PROBLEM DETAILS
Below are entries with pictures in them. Output exactly the lines starting at the line with "You are a GUI" and ending at the line with "Task: Select the", both included, but not the pictures.

[Saved entries]
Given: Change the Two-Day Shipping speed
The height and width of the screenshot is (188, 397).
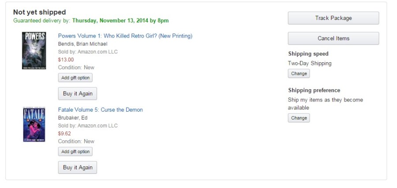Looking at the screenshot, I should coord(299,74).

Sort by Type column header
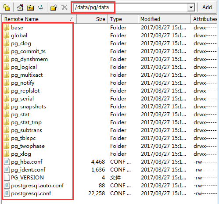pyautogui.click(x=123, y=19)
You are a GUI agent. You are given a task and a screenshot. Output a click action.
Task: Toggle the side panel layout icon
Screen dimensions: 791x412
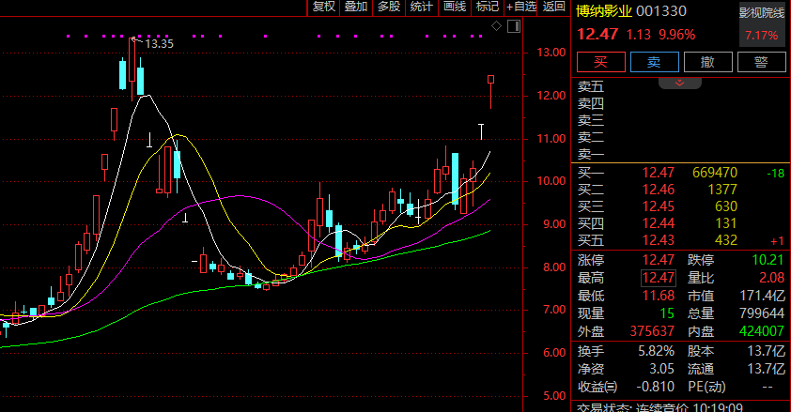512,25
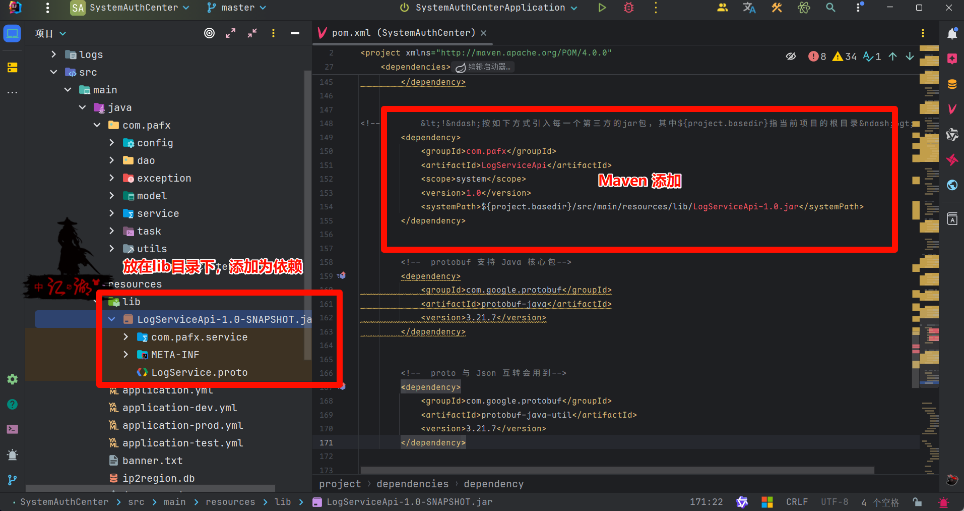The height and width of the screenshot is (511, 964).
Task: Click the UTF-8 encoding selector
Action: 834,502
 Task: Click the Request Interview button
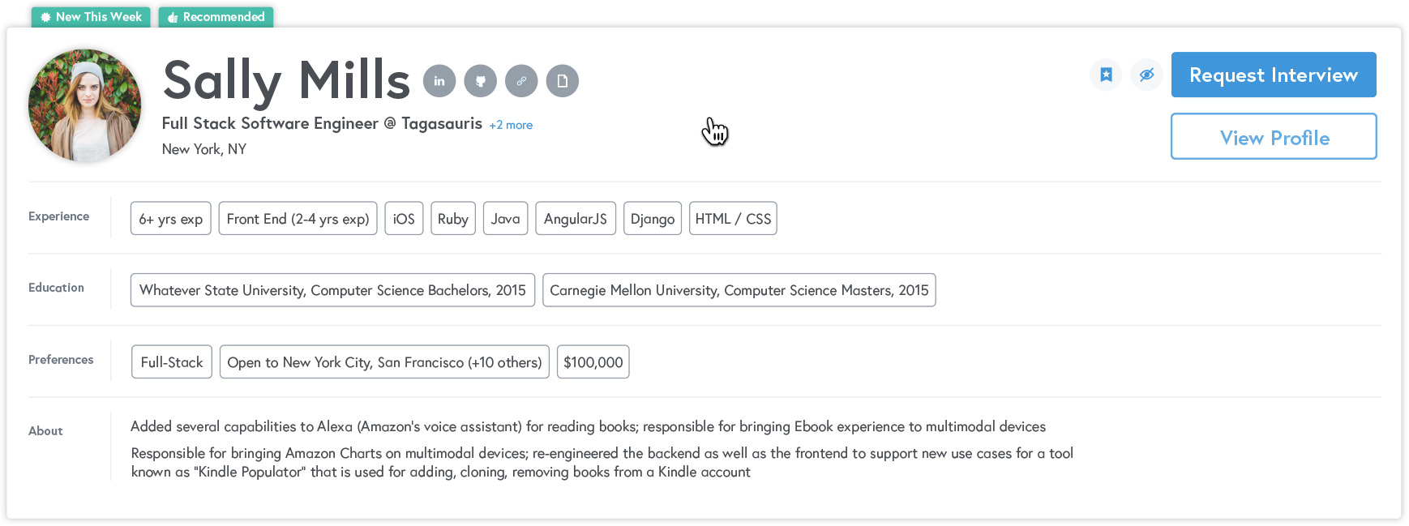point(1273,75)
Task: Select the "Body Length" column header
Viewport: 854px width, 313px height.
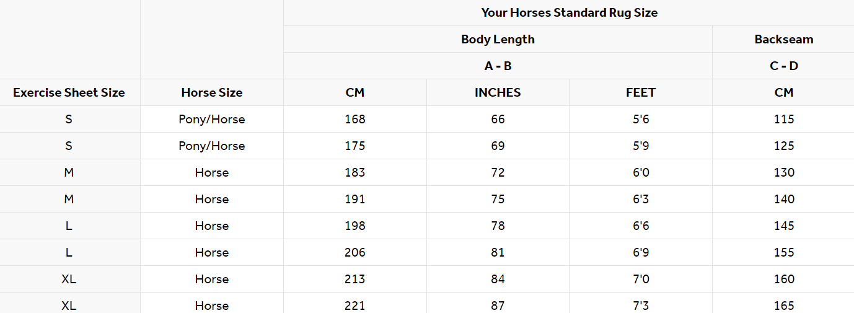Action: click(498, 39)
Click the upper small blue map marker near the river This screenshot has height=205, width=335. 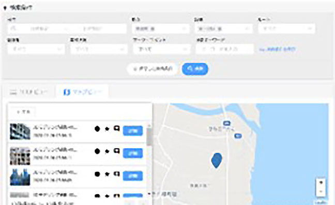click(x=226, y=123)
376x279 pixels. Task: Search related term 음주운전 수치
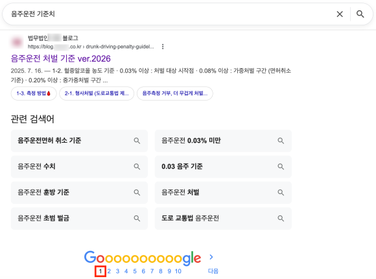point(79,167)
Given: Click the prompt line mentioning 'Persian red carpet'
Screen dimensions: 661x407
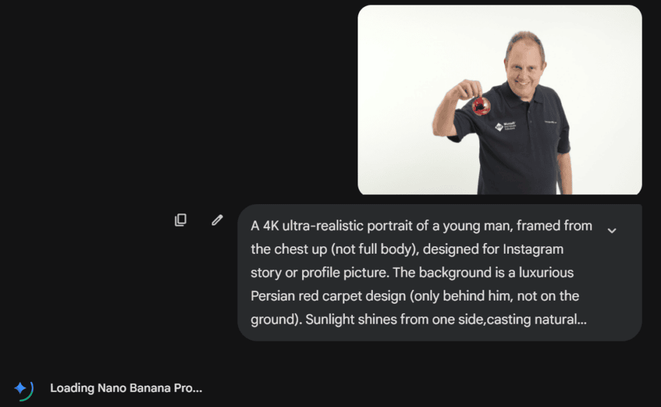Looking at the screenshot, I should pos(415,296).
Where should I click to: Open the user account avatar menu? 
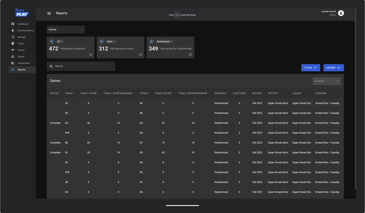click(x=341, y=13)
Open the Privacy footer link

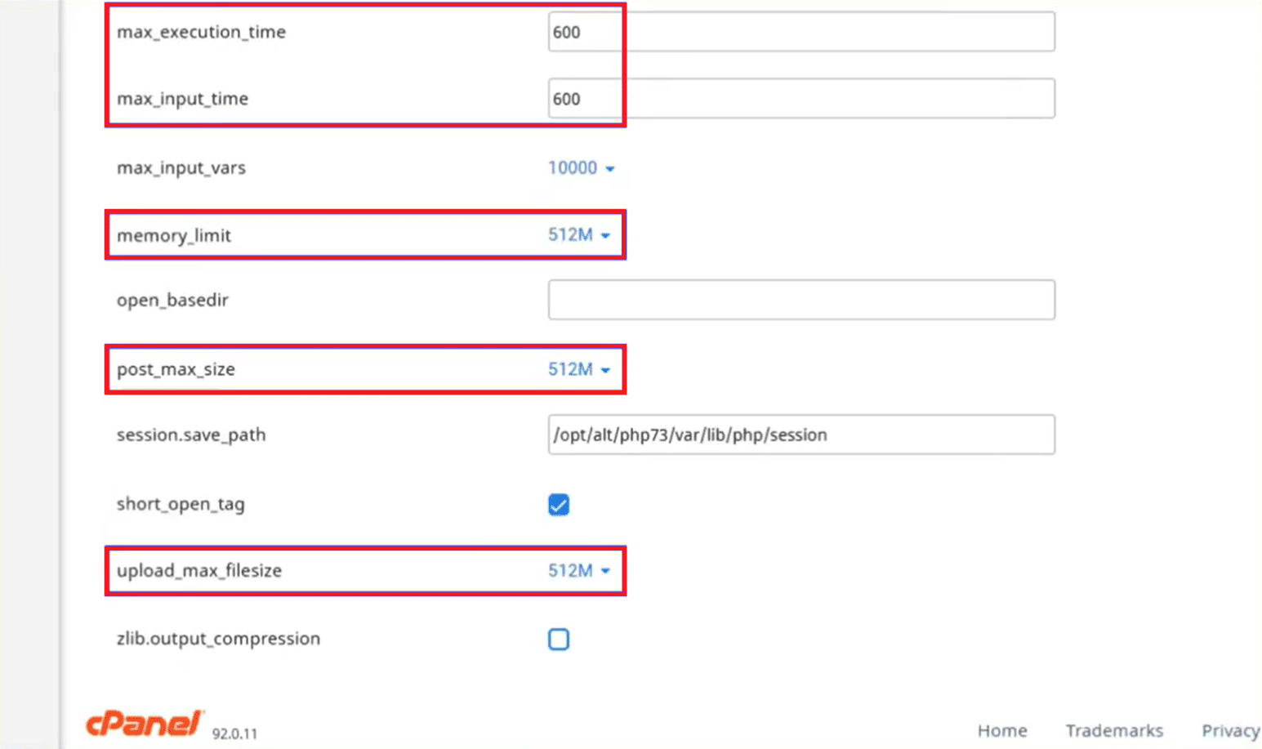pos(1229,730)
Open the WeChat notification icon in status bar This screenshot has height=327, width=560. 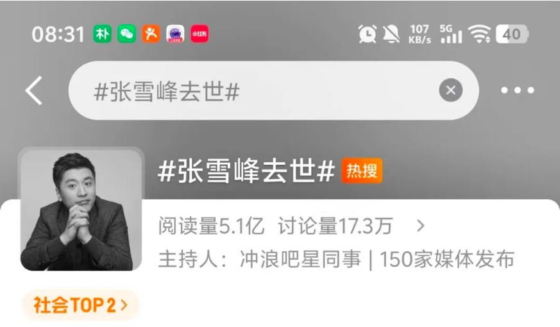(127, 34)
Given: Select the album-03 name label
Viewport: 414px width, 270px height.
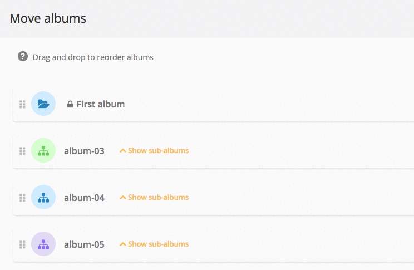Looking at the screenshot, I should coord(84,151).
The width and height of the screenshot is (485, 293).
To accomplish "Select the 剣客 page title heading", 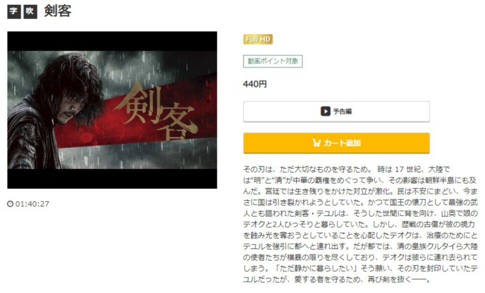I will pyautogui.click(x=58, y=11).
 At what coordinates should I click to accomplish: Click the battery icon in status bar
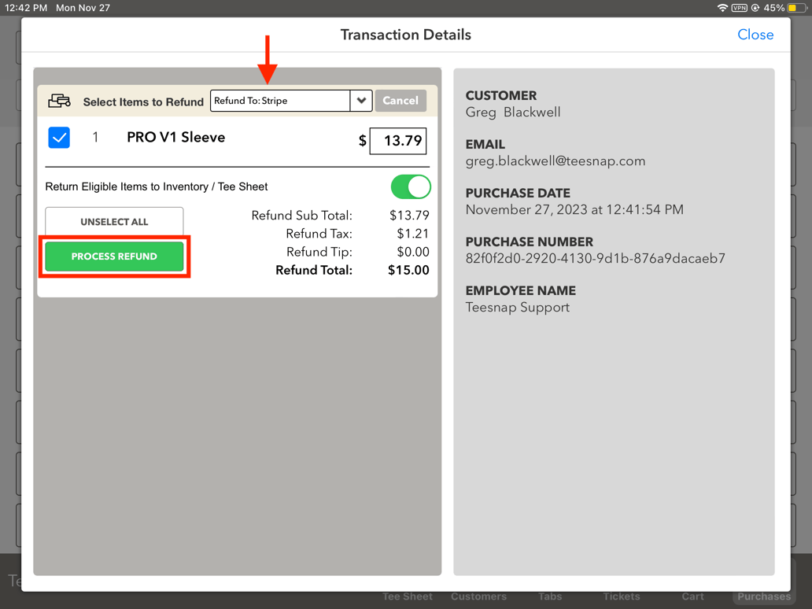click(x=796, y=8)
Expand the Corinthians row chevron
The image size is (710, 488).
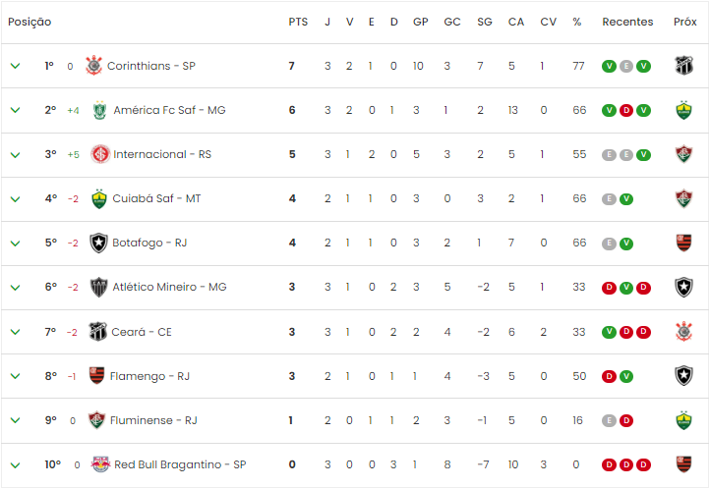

WRITTEN ANSWER
You are a GUI agent. You are given a task and a screenshot. Output a click action.
Task: Toggle the side panel layout icon
Screen dimensions: 791x412
512,25
The height and width of the screenshot is (511, 964).
Task: Click the UTF-8 encoding selector
Action: 834,502
 Task: Click the Request Interview button
point(1273,75)
Task: Select the "Body Length" column header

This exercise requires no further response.